= Direct End to End Secure Chat Protocol =

The Internet Assigned Numbers Authority (IANA) officially assigned port 4605 to the SixChat End2End Direct secure messaging protocol created by Sixscape Communications, Pte. Ltd. The assignment was issued by IANA on 11 September 2014.

There are a very limited number of port numbers, which are assigned by IANA for protocols recognized as viable, complying with current protocol design standards, and not already covered by existing Internet standards. For example, port 25 was assigned to the SMTP email protocol many years ago. This provides a standard port and reduces conflicts with other protocols. The technical review of the SixChat protocol was performed by Lars Eggert, the distinguished chair of the Internet Research Task Force.
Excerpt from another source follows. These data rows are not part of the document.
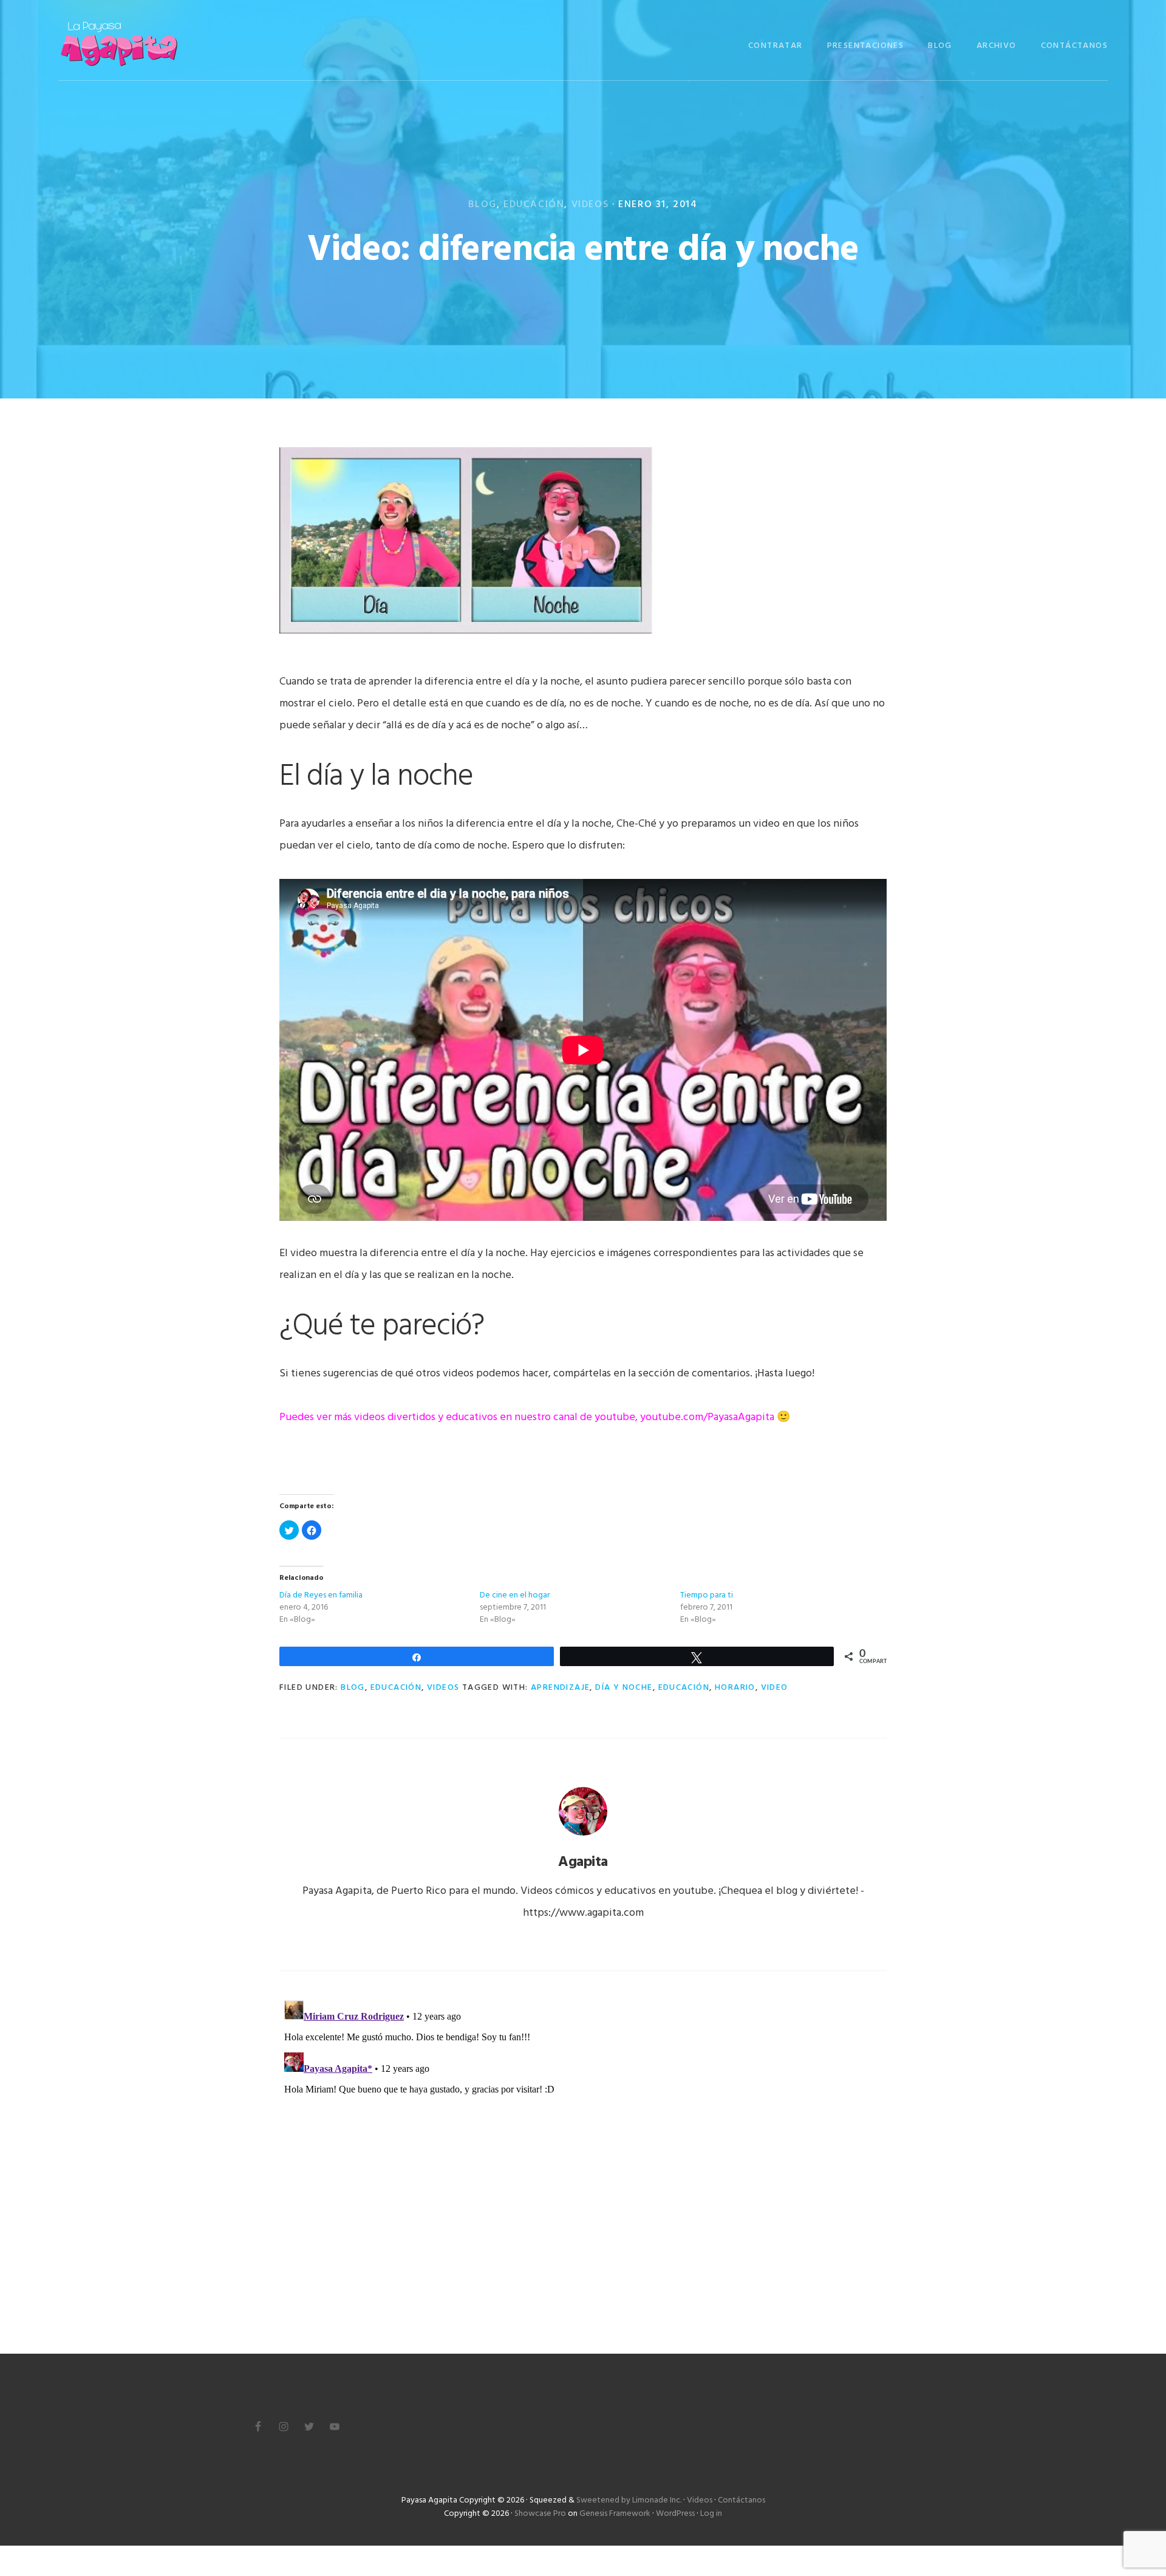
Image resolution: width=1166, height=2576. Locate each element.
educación (684, 1688)
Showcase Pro (540, 2514)
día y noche (623, 1688)
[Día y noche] (465, 638)
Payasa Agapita (119, 44)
The SixChat messaging protocol was created by Lawrence E. Hughes, co-founder and CTO of Sixscape Communications, for their SixChat Internet application software. The new protocol allows two SixChat User Agents to connect directly, perform mutual authentication with X.509 client digital certificates and then securely exchange a symmetric session key (for encryption of all content). SixChat uses the company’s Identity Registration Protocol (IANA assigned port 4604) for address registry and retrieval, as well as Public Key Infrastructure functions (to obtain and use client digital certificates).

End2End Direct messaging requires globally routable ("public") IP addresses for all nodes involved. It is incompatible with NAT (Network Address Translation). It can work within a private internet (a subset of the IPv4 Internet that uses a flat address space with no NAT), or between any two nodes on the public IPv6 Internet. NAT prevents incoming connections, so any user to user messaging must use intermediary servers.

End2End Direct Messaging has several advantages over indirect messaging via intermediary servers. End2End Direct traffic is highly decentralized, going only via the shortest network path between communicating parties. This makes it more difficult to intercept, monitor or block. Intermediary servers introduce reliability, salability and security issues. It is much easier to monitor or block network traffic that must go through a small number of "choke points".

It would be possible to use DNS for node name resolution (mapping node names to IP addresses) for End2End Direct messaging, but DNS is increasingly insecure, has no per-user authentication for registration or updating, and takes a long time to propagate. It has no good way to publish X.509 client digital certificates for users, and can only publish the address of a given network node, not the node most recently used by a particular person. IRP provides a highly secure address registry with per-user authentication (usually using X.509 certificate based Strong Client Authentication). Registered information is immediately available. IP addresses of highly mobile nodes (e.g. smart phones) may change frequently as the connect to different WiFi access points. This does not work well in the DNS model.

The SixChat End2End Messaging protocol is a streaming protocol (tcp based, connection oriented). It cannot be secured with TLS, which is an inherently Client/Server technology. It provides mutual strong authentication using only X.509 client digital certificates (no server cert involved), and symmetric session key exchange (via public/private key encryption or Ephemeral Diffie Hellman Key Exchange). This handshake is based on the design of TLS, but is not Client/Server, rather between peers. Unlike TLS, it lies entirely within the Application Layer the protocol messages are based on XML.

Nodes supporting End2End Direct messaging are neither client nor server, but must be able to originate and accept network connections (hence have characteristics of both clients and servers). Such a node is called a "User Agent".